## Activity
With the pictures removed, retype the lines from the one holding "The width and" through the end of the records, exactly as written.

## Supplied data

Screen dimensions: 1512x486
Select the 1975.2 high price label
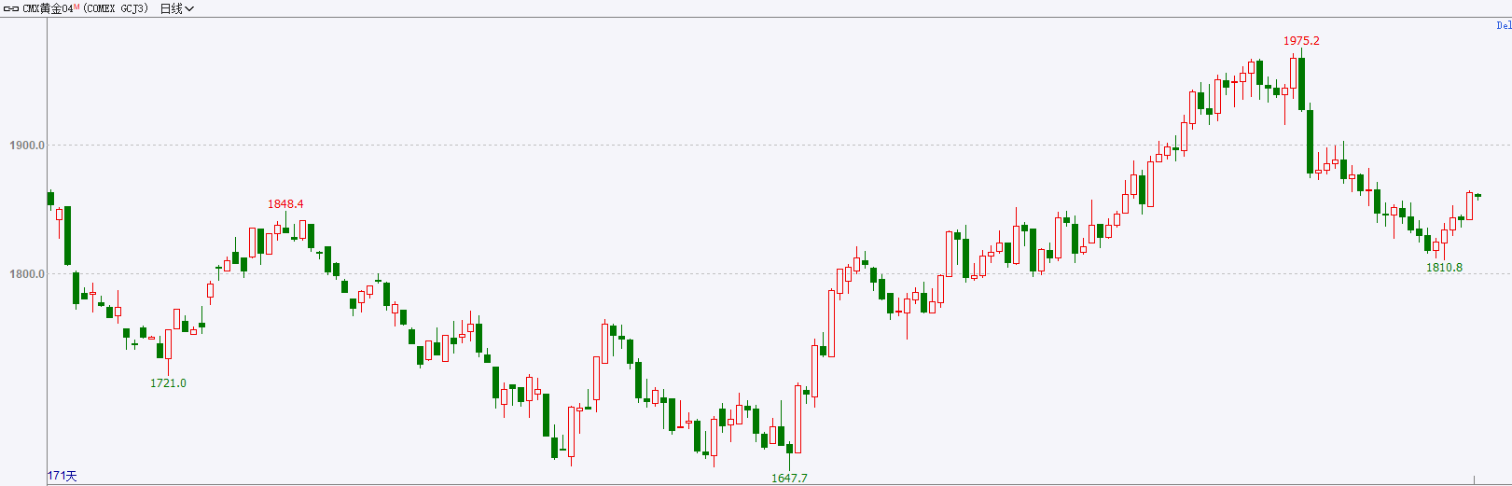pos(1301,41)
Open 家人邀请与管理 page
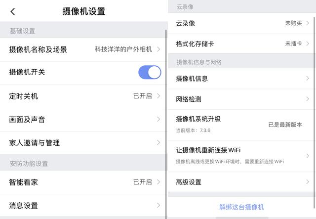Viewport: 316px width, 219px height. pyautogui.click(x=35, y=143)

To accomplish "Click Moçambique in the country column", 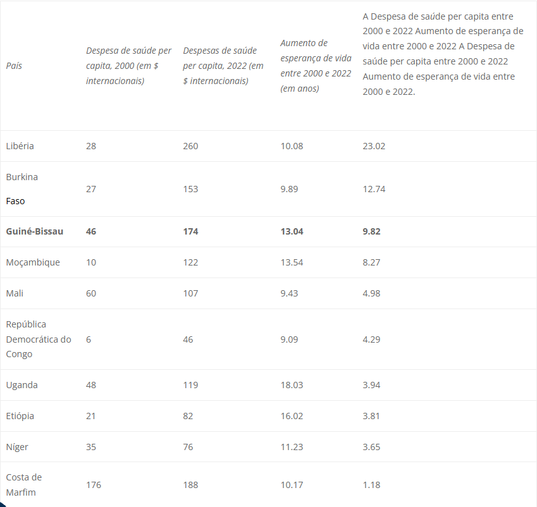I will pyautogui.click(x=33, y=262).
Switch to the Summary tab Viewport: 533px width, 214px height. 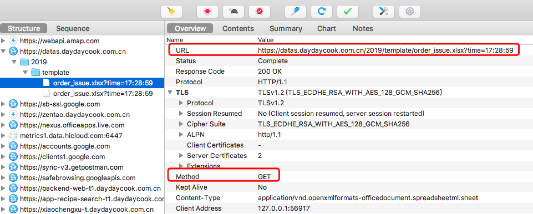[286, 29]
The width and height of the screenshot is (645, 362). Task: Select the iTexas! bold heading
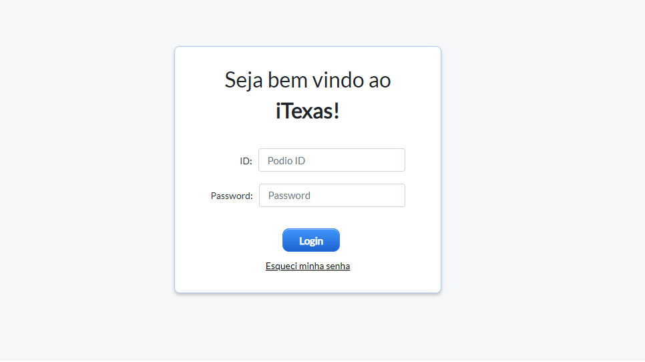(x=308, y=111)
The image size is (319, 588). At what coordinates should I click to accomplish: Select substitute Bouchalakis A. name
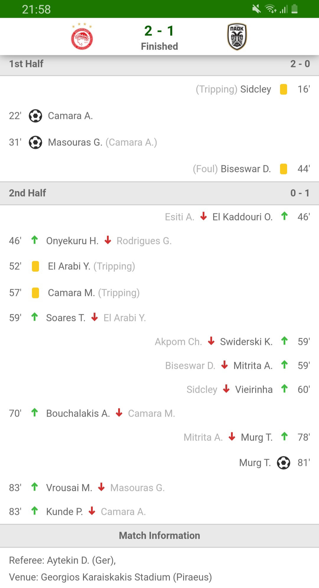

## Output for this task
The width and height of the screenshot is (645, 362). Task: Select the iTexas! bold heading
(x=308, y=111)
The image size is (319, 588). At what coordinates should I click to accomplish: Select substitute Bouchalakis A. name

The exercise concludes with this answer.